[Extract to read Boundary: Start]

The bases aren't well designed, so it's not a ton of fun to play long-term, but it's not a bad distraction and the rewards can be pretty huge. What's more interesting is the thematic value of these missions; the online mechanics make a better argument about deterrents in war than the game's actual story does, and I love that. As a player, I'm extremely hesitant to attack a base of someone with a high level of skill or defense, because if I fail I'm terrified of them retaliating and ruining me. It's a perfect marriage of game play and story themes, and while it's probably the weakest part of the game, it does a great job eliminating play/story disconnect.

 A complete Metal Gear Online game is coming at some point in October as a free content patch. I loved the PS2 and PS3 versions of Metal Gear Online, so I'm excited to check it out, but at the same time I'm worried about it getting much post-launch support. Still, it's all just a nice bonus on top of an incredibly good single-player game.



 Here come the spoilers: I'll be discussing each major character one by one and how I felt they contributed to the story. I'm saving the biggest (Big Boss himself) for the end.

[Extract to read Boundary: End]
[Extracted material Boundary: Start]

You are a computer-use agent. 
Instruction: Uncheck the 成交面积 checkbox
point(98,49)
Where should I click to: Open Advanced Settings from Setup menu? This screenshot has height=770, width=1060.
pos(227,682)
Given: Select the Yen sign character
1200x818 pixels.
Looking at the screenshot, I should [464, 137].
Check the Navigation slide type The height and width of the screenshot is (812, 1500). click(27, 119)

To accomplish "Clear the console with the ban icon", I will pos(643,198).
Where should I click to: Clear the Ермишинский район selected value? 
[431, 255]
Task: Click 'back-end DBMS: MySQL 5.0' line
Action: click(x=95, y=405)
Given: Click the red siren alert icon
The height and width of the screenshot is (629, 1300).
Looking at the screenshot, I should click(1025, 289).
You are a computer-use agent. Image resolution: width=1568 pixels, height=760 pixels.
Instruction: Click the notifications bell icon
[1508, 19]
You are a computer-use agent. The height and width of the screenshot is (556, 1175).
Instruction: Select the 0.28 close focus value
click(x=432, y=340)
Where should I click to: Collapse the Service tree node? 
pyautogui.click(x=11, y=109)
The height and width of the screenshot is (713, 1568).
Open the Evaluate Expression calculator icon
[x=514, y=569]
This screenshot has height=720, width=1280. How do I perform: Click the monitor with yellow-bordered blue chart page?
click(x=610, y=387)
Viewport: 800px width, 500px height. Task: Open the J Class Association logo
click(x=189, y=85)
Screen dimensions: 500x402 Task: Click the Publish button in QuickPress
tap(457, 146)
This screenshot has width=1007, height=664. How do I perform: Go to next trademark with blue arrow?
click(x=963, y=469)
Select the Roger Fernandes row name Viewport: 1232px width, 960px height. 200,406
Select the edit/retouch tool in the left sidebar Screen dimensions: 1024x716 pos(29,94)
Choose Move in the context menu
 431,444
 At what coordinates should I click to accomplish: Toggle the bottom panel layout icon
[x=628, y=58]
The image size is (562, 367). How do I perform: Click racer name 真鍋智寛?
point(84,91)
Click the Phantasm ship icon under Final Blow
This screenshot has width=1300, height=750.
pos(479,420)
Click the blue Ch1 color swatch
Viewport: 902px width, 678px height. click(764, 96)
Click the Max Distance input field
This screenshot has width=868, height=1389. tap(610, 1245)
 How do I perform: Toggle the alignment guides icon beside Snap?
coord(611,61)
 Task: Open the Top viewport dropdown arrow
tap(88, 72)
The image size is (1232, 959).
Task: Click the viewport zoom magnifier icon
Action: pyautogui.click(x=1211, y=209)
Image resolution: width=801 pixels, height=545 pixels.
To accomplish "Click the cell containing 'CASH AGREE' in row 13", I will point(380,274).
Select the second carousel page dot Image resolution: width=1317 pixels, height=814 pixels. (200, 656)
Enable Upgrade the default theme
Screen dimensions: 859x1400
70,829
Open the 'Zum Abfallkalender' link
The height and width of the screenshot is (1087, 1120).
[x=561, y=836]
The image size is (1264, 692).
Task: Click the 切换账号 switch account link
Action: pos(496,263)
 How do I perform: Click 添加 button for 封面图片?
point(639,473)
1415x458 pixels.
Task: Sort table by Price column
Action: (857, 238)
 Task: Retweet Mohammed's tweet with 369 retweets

[Extracted material Boundary: End]

Rewrite the game review from "A complete Metal" to "good single-player game.", switching "October" to "November". You can ignore the lines above.

Completed task:
A complete Metal Gear Online game is coming at some point in November as a free content patch. I loved the PS2 and PS3 versions of Metal Gear Online, so I'm excited to check it out, but at the same time I'm worried about it getting much post-launch support. Still, it's all just a nice bonus on top of an incredibly good single-player game.